A typical paperback book accounts for around 1kg of carbon dioxide, according to sustainability expert Mike Berners-Lee.

Perhaps that does not sound like much. But in the US alone, where 767 million paperback books were sold in 2023, this is equivalent to the electricity use of more than 150,000 homes for a year.

Forest loss, paper production and printing, and transport of books are generally the largest contributors to the carbon emissions of printed books.

So, using less wood fibre, and shipping lighter loads, are important ways to reduce the emissions of print books (as well as the costs of producing them).

One simple method is reducing the thickness of the paper. Some publishers are turning to subtly thinner paper. There are limits to this: the most lightweight paper may be less durable. And for certain types of books, including art books, there’s a preference for heavier paper.

Yet between these extremes, most readers are unlikely to notice the difference.

Nor would most readers notice the design tweaks that allow more text to fit onto each page – as long as designers ensure that the text remains easy to read.

The publisher HarperCollins has experimented with compact typefaces that require less ink and paper. This has resulted in savings of hundreds of millions of pages.

A leader in this field is Sustainable Typesetting, a project of the design and typesetting company 2K/DENMARK. One of the company’s focus areas is complex typesetting for long texts, including Bibles.

Andreas Stobberup, project lead at 2K/DENMARK, says that Sustainable Typesetting can achieve page count reductions of up to 50%, although he recommends less dramatic changes for novels.

While it’s common to simply increase the point size to make text easier to read, Mr Stobberup says that readability is actually determined by x-height. The x-height is the height of most lowercase letters in the Latin alphabet, and makes up nearly all of the printed marks on a page.

The x-height can be increased without enlarging all of the text. For many designers, increasing the x-height is key to increasing legibility…

Reducing point size is not always the optimal way to reduce the physical size of a book, Mr Stobberup emphasises.
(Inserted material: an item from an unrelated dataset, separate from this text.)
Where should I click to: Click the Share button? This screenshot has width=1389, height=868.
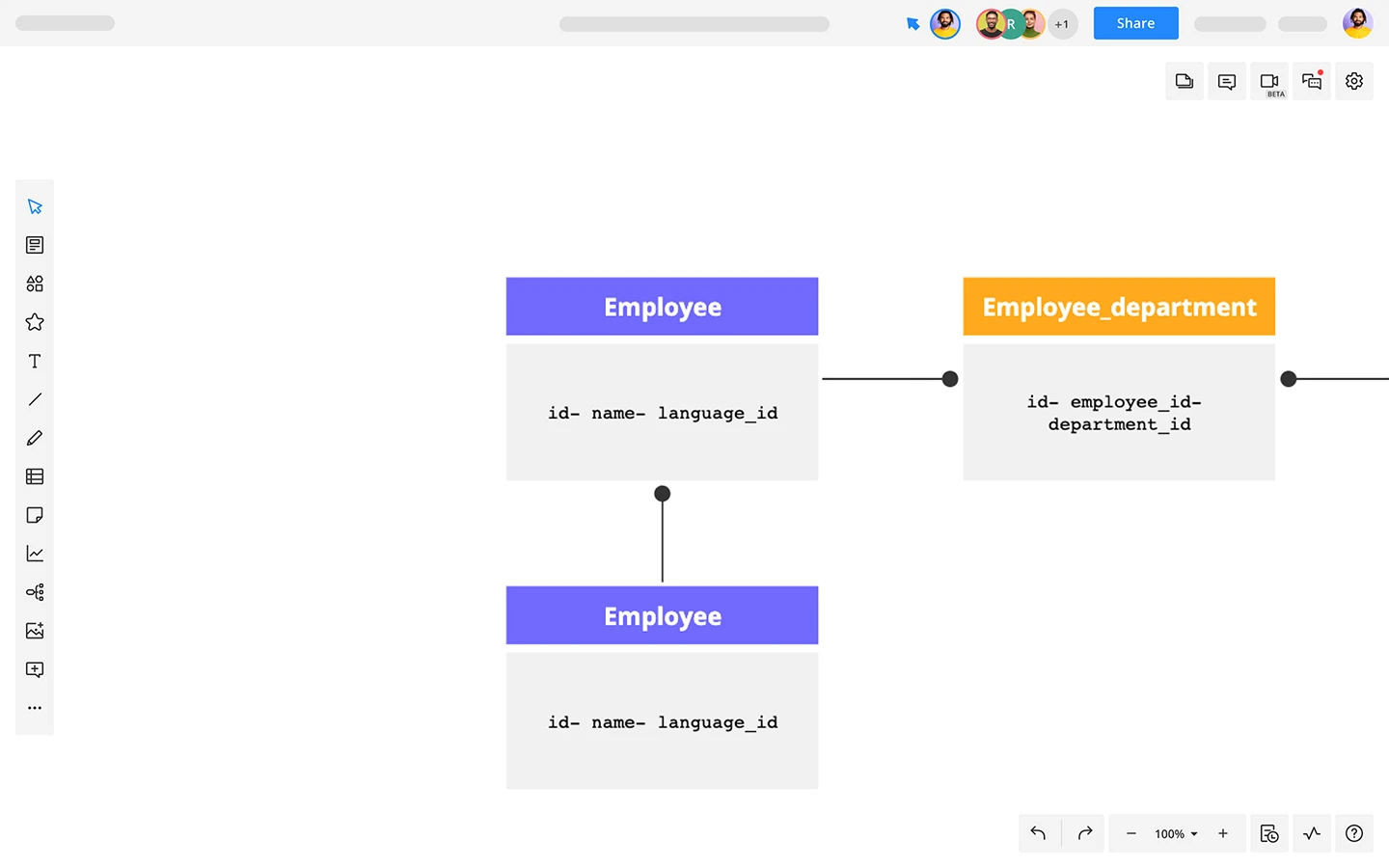point(1135,23)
Perhaps some lessons can be drawn from large print books, which are aimed at older readers or those with visual impairments.
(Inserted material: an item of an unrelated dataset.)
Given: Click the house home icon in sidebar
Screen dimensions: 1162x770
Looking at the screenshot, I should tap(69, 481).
They feature larger point sizes, which can lead to bigger books.

But other design features of large print books include more blocked letters and, if images are involved, more attention to the contrast between the foreground and the background.

“It’s a totally different typeface,” says Greg Stilson, head of global technology innovation for the American Printing House for the Blind.
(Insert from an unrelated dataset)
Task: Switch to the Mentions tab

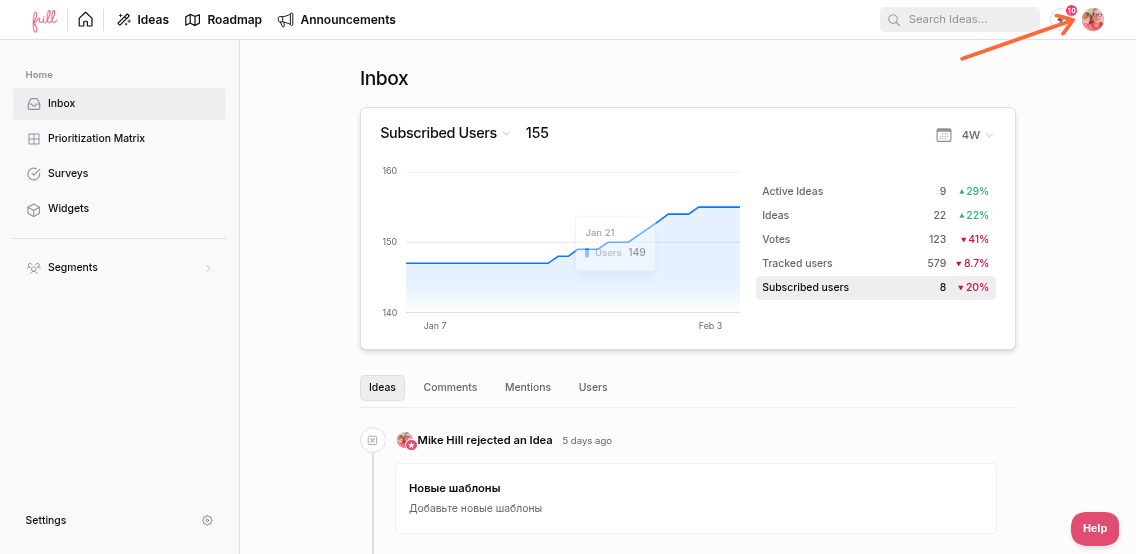Action: coord(527,387)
Mr Stobberup concedes that incorporating such design in regular books “will not look as aesthetic”.

But he believes that most readers will not care about the typeface used for the bulk of the book. Meanwhile, more artistic fonts could be used on places like book covers.

And the savings might well justify the change – according to Mr Stobberup, a 20% reduction in pages would be equivalent to a roughly 20% reduction in carbon emissions.

However, the saving depends on many factors, including the size of the print run, the type of energy used for printing, the transport distances, and even the ink used.

Then there’s the word count: a textbook or Bible can achieve more drastic reductions in weight than a book of poetry.

Mr Stobberup is keenly aware of the financial pressures affecting the publishing industry.

“We need to make sustainability cheaper,” he says. “We simply need to show that we don’t think it’s a compromise. We think it’s a better product.”

David Miller is the president and publisher of Island Press, a small non-profit publisher of environment-themed nonfiction.

Printing costs have soared in the last few years, he says. The Covid-19 pandemic led to supply chain issues.

Meanwhile, paper manufacturers have been switching over to making cardboard due to the boom in the delivery businesses.

This has driven up the expense of producing books. In some cases Island Press has simply had to absorb the extra costs itself rather than passing them onto consumers, according to Mr Miller.

Initially he wasn’t sure about Sustainable Typesetting. But after seeing that a 19% reduction in pages could lead to at least a 10% cost savings, while readability actually improved, Mr Miller has become a fan.

Sustainable Typesetting has been applied to two Island Press books published so far. And he’s interested in going even further than a 19% trimming.

Mr Miller calls this a technology that is “only starting to poke its nose out behind the door” within different segments of the publishing industry.

“It’s a sort of revolution in thinking about what typography can be and how it can be put to use in a very productive way.”…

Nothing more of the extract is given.